Then her mother got sick.

Hope became debt.

Textbooks became overdue notices.

And Sarah became the girl scrubbing marble floors in a house where a single chandelier cost more than her mother’s treatment plan.

She had not even been scheduled that night. A coworker’s son had a fever, and Sarah’s supervisor knew she never said no. So she showed up at six, changed into her white housekeeping uniform, pinned her hair back, and stepped into a mansion already trembling under the weather.

A nor’easter had swallowed the Catskills whole.

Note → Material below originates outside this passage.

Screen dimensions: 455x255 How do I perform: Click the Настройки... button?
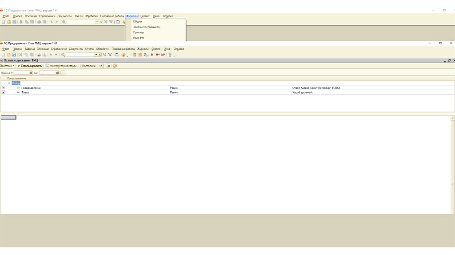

By eleven, snow hammered the windows. Wind screamed through the trees. The world outside had disappeared into white violence, and even inside the mansion, the air felt wrong.

Too quiet.

Too tense.

At 11:42 p.m., the power failed.

For three seconds, the Rossi estate went completely black.

Sarah froze in the first-floor library, a dust cloth in one hand, a bottle of polish in the other.

Then the generators kicked in.

Weak amber light flooded the hallway.

And the first gunshot cracked through the West Wing.

Sarah’s body locked.

Not fireworks.

Not something falling.

A gunshot.

Then another.

Then three more, controlled and precise.

Men shouted in short, clipped commands. Boots pounded across polished floors. Somewhere above her, glass shattered. A body hit the ground with a heavy sound Sarah would never forget.

Someone screamed once.

Then stopped.

Sarah backed toward the tapestry at the far wall.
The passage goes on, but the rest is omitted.